▶ [Problem] Each entry must be reproduced precisely as it stands.

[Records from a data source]
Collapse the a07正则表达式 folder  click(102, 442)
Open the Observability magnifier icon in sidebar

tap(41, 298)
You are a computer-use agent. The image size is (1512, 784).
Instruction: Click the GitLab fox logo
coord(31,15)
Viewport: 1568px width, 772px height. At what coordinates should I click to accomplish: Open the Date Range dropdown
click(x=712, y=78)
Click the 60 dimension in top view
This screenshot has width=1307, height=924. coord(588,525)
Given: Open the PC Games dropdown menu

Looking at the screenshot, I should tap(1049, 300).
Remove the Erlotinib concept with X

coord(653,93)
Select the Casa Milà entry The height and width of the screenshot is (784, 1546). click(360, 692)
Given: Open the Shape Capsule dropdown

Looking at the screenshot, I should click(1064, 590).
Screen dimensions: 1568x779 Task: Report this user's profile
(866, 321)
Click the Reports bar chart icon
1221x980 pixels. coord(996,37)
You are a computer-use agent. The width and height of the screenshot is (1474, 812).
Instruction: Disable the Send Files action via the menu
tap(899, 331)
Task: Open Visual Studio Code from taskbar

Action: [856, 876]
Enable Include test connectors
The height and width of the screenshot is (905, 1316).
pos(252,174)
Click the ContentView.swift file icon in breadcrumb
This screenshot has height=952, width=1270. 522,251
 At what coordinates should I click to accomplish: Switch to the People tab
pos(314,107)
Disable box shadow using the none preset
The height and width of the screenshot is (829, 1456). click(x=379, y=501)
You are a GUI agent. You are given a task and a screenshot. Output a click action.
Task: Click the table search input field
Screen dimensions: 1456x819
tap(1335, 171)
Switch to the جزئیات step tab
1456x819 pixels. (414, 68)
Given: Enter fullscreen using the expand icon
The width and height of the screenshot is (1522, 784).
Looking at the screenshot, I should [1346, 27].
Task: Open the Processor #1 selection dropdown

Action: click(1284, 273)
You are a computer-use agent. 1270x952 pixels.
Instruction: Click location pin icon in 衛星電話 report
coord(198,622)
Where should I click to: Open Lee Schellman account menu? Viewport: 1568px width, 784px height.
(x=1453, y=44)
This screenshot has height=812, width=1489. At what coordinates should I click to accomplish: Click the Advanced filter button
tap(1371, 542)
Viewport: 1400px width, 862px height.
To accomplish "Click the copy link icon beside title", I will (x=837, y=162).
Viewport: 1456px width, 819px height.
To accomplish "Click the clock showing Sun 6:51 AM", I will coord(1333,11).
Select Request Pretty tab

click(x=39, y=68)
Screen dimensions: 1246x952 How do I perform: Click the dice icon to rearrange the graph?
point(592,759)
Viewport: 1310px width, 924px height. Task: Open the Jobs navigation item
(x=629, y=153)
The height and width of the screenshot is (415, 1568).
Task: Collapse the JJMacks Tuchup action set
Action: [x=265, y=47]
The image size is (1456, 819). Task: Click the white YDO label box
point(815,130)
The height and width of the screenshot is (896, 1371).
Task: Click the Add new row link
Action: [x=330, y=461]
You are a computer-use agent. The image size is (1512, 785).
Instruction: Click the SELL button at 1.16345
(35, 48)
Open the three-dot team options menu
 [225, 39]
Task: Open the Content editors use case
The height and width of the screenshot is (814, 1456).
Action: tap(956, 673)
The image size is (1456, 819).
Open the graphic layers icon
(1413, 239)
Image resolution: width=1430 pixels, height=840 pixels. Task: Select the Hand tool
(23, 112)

▶ [Your solution]
Collapse the a07正则表达式 folder  click(102, 442)
Open the Observability magnifier icon in sidebar

tap(41, 298)
You are a computer-use agent. The image size is (1512, 784).
Instruction: Click the GitLab fox logo
coord(31,15)
Viewport: 1568px width, 772px height. At what coordinates should I click to accomplish: Open the Date Range dropdown
click(x=712, y=78)
Click the 60 dimension in top view
This screenshot has width=1307, height=924. coord(588,525)
Given: Open the PC Games dropdown menu

Looking at the screenshot, I should tap(1049, 300).
Remove the Erlotinib concept with X

coord(653,93)
Select the Casa Milà entry The height and width of the screenshot is (784, 1546). click(360, 692)
Given: Open the Shape Capsule dropdown

Looking at the screenshot, I should click(1064, 590).
Screen dimensions: 1568x779 Task: Report this user's profile
(866, 321)
Click the Reports bar chart icon
1221x980 pixels. coord(996,37)
You are a computer-use agent. The width and height of the screenshot is (1474, 812).
Instruction: Disable the Send Files action via the menu
tap(899, 331)
Task: Open Visual Studio Code from taskbar

Action: [856, 876]
Enable Include test connectors
The height and width of the screenshot is (905, 1316).
pos(252,174)
Click the ContentView.swift file icon in breadcrumb
This screenshot has height=952, width=1270. 522,251
 At what coordinates should I click to accomplish: Switch to the People tab
pos(314,107)
Disable box shadow using the none preset
The height and width of the screenshot is (829, 1456). click(x=379, y=501)
You are a GUI agent. You are given a task and a screenshot. Output a click action.
Task: Click the table search input field
Screen dimensions: 1456x819
tap(1335, 171)
Switch to the جزئیات step tab
1456x819 pixels. (414, 68)
Given: Enter fullscreen using the expand icon
The width and height of the screenshot is (1522, 784).
Looking at the screenshot, I should [1346, 27].
Task: Open the Processor #1 selection dropdown

Action: click(1284, 273)
You are a computer-use agent. 1270x952 pixels.
Instruction: Click location pin icon in 衛星電話 report
coord(198,622)
Where should I click to: Open Lee Schellman account menu? Viewport: 1568px width, 784px height.
(x=1453, y=44)
This screenshot has height=812, width=1489. At what coordinates should I click to accomplish: Click the Advanced filter button
tap(1371, 542)
Viewport: 1400px width, 862px height.
To accomplish "Click the copy link icon beside title", I will (x=837, y=162).
Viewport: 1456px width, 819px height.
To accomplish "Click the clock showing Sun 6:51 AM", I will coord(1333,11).
Select Request Pretty tab

click(x=39, y=68)
Screen dimensions: 1246x952 How do I perform: Click the dice icon to rearrange the graph?
point(592,759)
Viewport: 1310px width, 924px height. Task: Open the Jobs navigation item
(x=629, y=153)
The height and width of the screenshot is (415, 1568).
Task: Collapse the JJMacks Tuchup action set
Action: [x=265, y=47]
The image size is (1456, 819). Task: Click the white YDO label box
point(815,130)
The height and width of the screenshot is (896, 1371).
Task: Click the Add new row link
Action: [x=330, y=461]
You are a computer-use agent. The image size is (1512, 785).
Instruction: Click the SELL button at 1.16345
(35, 48)
Open the three-dot team options menu
 [225, 39]
Task: Open the Content editors use case
The height and width of the screenshot is (814, 1456).
Action: tap(956, 673)
The image size is (1456, 819).
Open the graphic layers icon
(1413, 239)
Image resolution: width=1430 pixels, height=840 pixels. Task: Select the Hand tool
(23, 112)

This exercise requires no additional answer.